Penyerangan Pemukim Israel di Tepi Barat

20 Jul 2026, 11.03

Thumbnail Penyerangan Pemukim Israel di Tepi Barat

Dua warga Palestina tewas dalam penyerangan pemukim Israel di kota Deir Jarir, Tepi Barat, pada hari Minggu. Kementerian Kesehatan Palestina mengidentifikasi korban sebagai Ahmad Adel Abu Mukho, 26 tahun, dan Odeh Abdul Rahim Odeh Farakhneh, 53 tahun.

Menurut media lokal, serangan dimulai pada malam hari ketika sekelompok pemukim Israel menyerang kota Deir Jarir, timur laut Ramallah. Eid Hammad, kepala dewan desa Deir Jarir, mengatakan bahwa pemukim menyerang sebuah rumah di kota tua dan mencuri beberapa ekor domba.

Penyerangan dan Kekerasan

Penduduk yang mencoba menghentikan serangan tersebut ditembak oleh pemukim dan tentara Israel, menurut Hammad. Ia menambahkan bahwa pasukan Israel mencegah ambulans mencapai korban luka.
----
=== YANG PERLU DIKERJAKAN ===
1. Tuliskan kembali tanpa perubahan bagian kutipan pilihan yang dimulai pada "Menurut media lokal, serangan" dan berakhir pada "mencapai korban luka.".
2. Sebutkan nama lengkap semua orang yang disebut dalam kutipan pilihan.

=== Entri data ===
----
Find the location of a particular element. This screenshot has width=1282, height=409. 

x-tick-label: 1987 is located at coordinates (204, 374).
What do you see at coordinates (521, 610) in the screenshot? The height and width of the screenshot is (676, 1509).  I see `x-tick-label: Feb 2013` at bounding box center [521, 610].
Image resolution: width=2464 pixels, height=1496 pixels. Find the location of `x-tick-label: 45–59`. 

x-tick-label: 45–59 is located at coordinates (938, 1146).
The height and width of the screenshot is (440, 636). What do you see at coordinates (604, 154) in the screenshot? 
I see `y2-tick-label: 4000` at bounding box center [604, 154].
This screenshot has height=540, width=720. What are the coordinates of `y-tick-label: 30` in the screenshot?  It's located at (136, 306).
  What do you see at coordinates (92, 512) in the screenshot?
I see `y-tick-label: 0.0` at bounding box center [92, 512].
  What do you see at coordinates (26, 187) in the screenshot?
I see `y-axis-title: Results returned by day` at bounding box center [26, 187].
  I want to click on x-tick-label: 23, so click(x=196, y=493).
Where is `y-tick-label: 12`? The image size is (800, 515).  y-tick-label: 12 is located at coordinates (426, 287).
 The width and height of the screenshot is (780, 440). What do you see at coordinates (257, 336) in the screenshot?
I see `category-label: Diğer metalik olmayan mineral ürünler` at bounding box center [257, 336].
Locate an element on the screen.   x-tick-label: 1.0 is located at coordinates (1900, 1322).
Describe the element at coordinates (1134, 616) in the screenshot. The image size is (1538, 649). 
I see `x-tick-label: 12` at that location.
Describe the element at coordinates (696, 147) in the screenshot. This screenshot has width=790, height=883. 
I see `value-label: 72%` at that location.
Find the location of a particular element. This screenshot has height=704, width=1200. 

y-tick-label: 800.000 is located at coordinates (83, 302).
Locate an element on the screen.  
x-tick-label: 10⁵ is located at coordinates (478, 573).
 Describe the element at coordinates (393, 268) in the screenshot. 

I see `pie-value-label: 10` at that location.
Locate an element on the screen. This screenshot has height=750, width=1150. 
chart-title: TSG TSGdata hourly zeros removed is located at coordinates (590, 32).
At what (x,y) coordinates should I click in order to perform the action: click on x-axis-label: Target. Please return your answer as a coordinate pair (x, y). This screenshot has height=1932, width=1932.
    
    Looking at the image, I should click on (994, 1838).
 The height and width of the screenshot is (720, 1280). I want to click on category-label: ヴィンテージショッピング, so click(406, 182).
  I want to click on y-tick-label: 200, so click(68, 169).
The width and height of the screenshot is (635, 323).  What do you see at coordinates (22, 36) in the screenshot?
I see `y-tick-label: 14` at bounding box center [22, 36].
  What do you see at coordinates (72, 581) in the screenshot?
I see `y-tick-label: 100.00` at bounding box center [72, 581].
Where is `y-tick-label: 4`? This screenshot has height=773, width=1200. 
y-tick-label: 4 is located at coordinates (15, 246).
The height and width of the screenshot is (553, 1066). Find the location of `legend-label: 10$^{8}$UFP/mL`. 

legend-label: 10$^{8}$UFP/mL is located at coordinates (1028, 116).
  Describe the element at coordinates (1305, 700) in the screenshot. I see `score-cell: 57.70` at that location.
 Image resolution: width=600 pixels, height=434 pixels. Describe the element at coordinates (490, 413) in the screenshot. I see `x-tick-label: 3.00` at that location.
----
=== JAWABAN TUGAS ===
1.
Menurut media lokal, serangan dimulai pada malam hari ketika sekelompok pemukim Israel menyerang kota Deir Jarir, timur laut Ramallah. Eid Hammad, kepala dewan desa Deir Jarir, mengatakan bahwa pemukim menyerang sebuah rumah di kota tua dan mencuri beberapa ekor domba.

Penyerangan dan Kekerasan

Penduduk yang mencoba menghentikan serangan tersebut ditembak oleh pemukim dan tentara Israel, menurut Hammad. Ia menambahkan bahwa pasukan Israel mencegah ambulans mencapai korban luka.

2.
Ahmad Adel Abu Mukho
Odeh Abdul Rahim Odeh Farakhneh
Eid Hammad